- EXERCISE GOAL -
Write out again, unchanged, the line that has "You are a computer-use" and each following line through the end of the entries below; leave pictures out.

- DATASET ENTRIES -
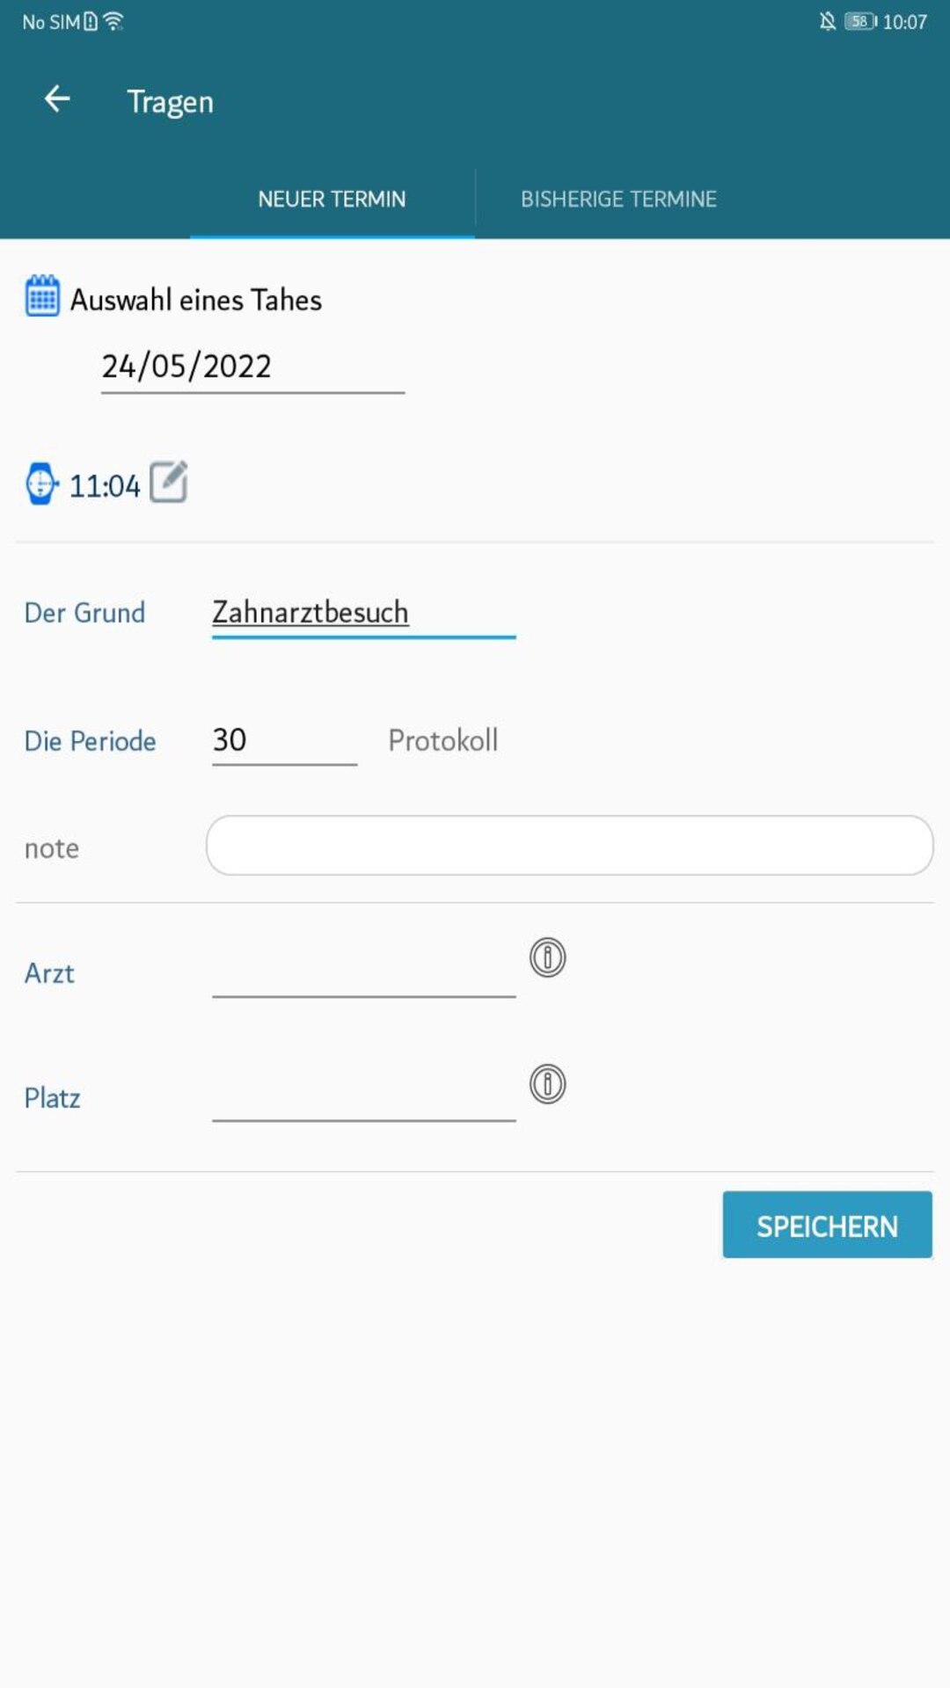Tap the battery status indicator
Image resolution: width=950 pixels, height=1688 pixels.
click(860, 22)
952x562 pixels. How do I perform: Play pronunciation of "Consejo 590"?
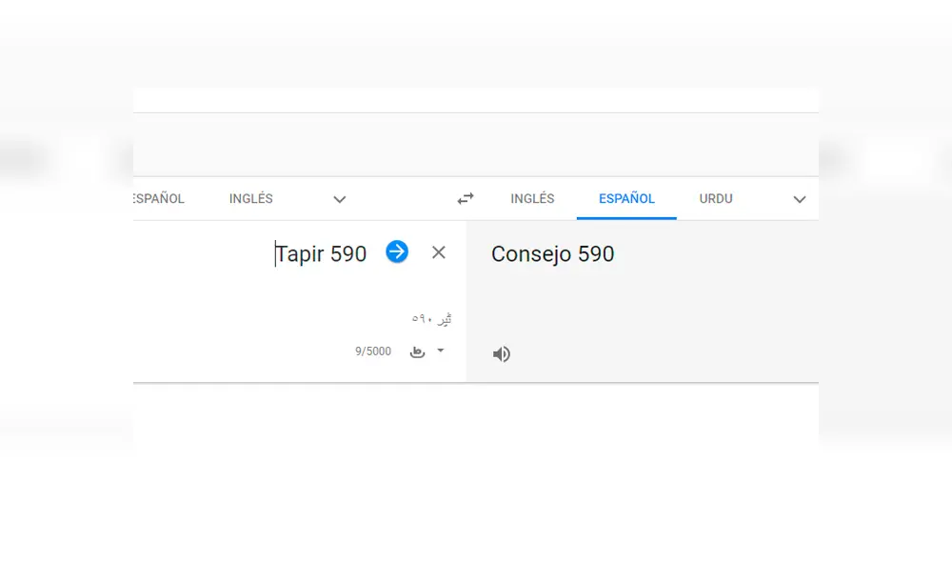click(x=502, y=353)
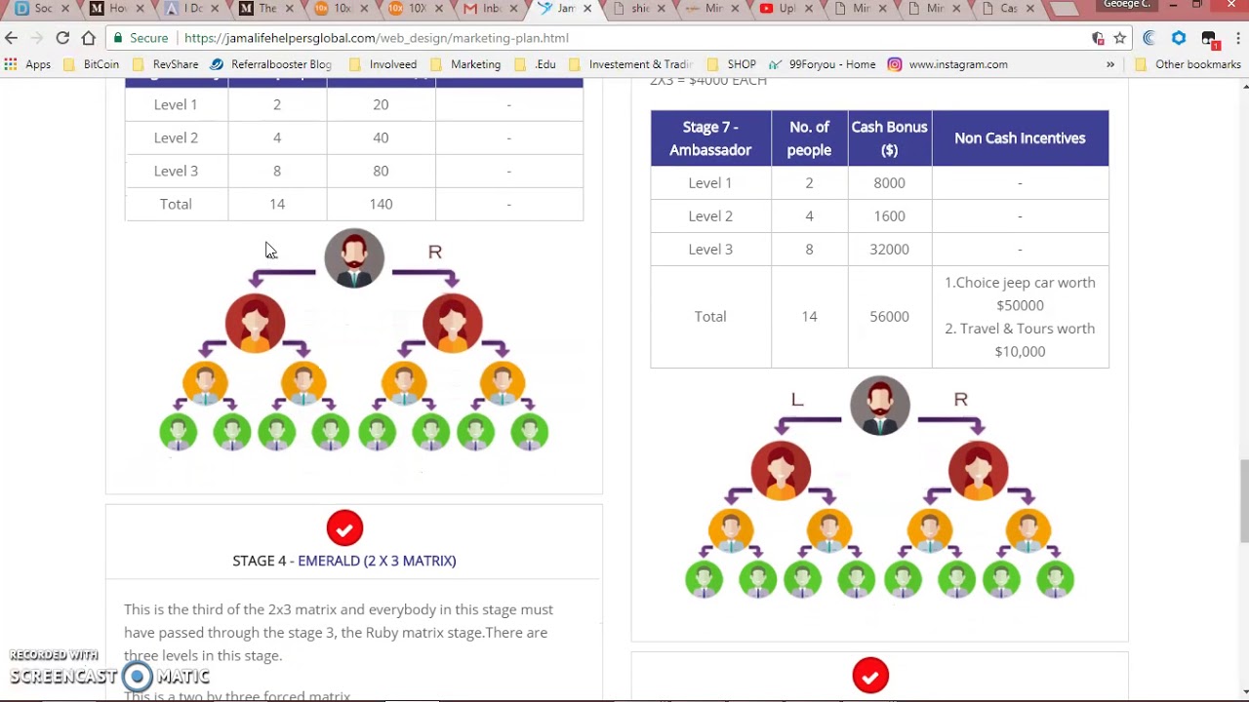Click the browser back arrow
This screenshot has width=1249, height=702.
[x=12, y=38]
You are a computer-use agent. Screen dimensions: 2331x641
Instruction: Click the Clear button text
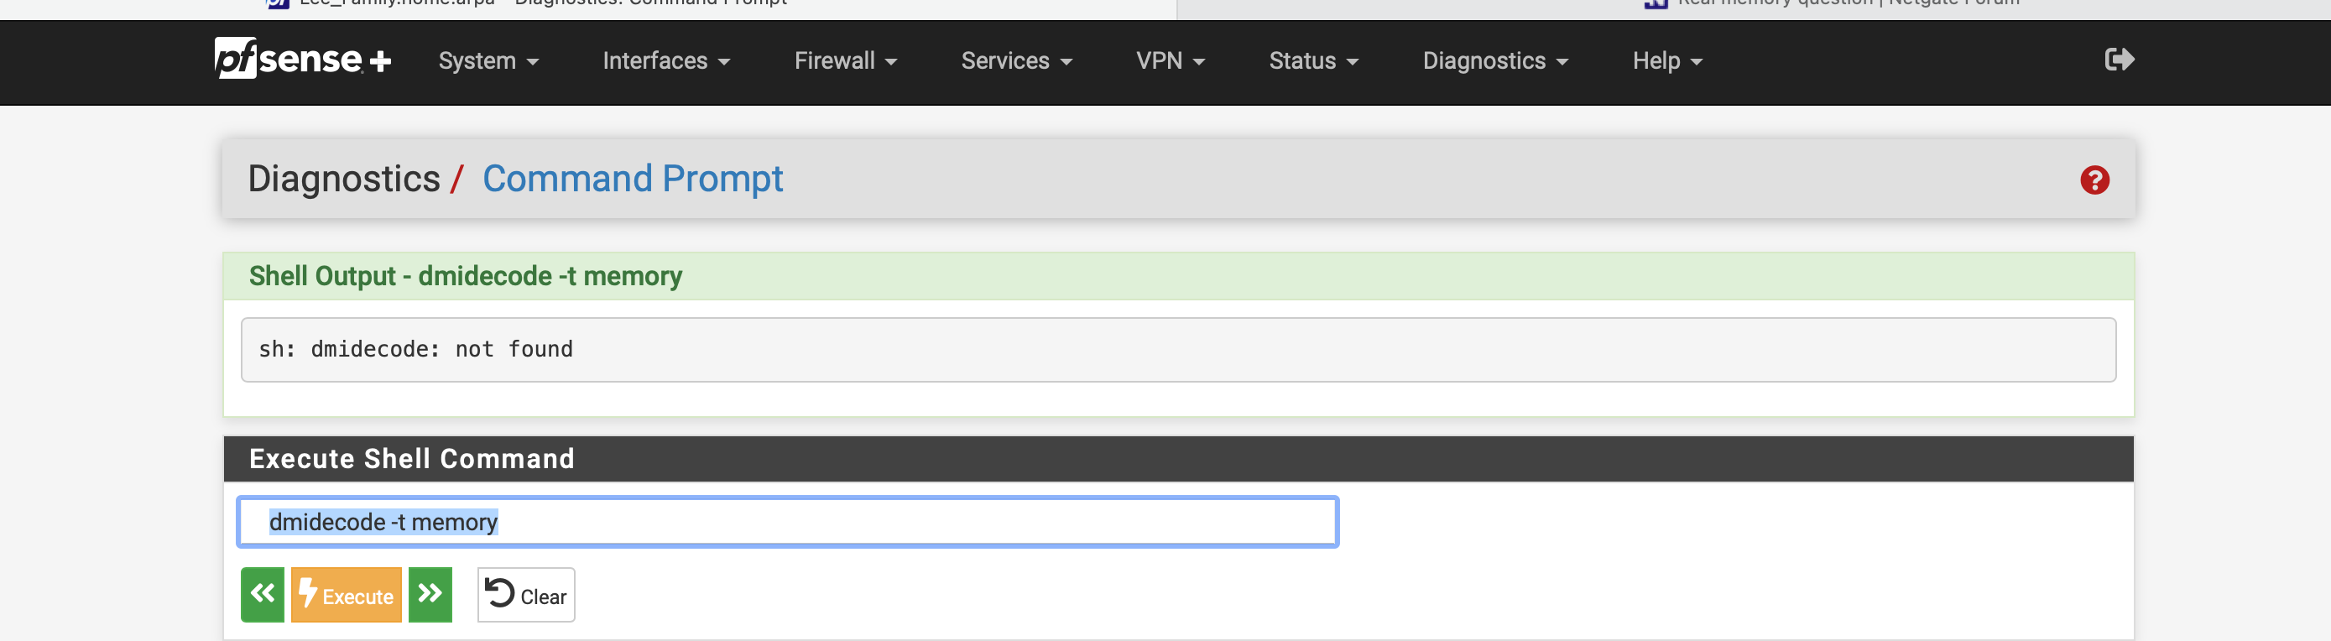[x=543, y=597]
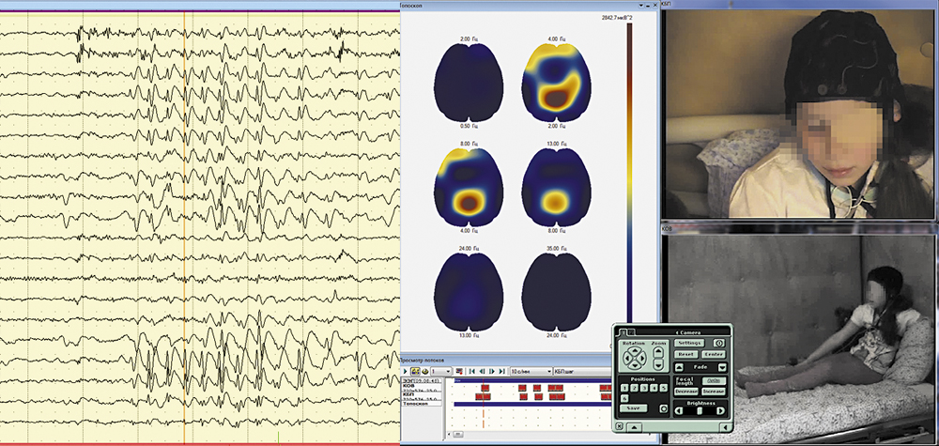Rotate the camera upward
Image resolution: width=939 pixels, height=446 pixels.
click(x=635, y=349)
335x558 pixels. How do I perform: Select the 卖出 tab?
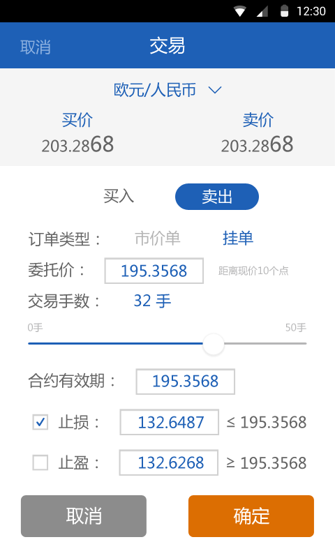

- RESPONSE BOX -
You are a computer-use agent. Screen dimensions: 2331x641
Instruction: Click the Clear button text
[x=543, y=597]
Rotate the camera upward
Image resolution: width=939 pixels, height=446 pixels.
click(x=635, y=349)
335x558 pixels. How do I perform: Select the 卖出 tab?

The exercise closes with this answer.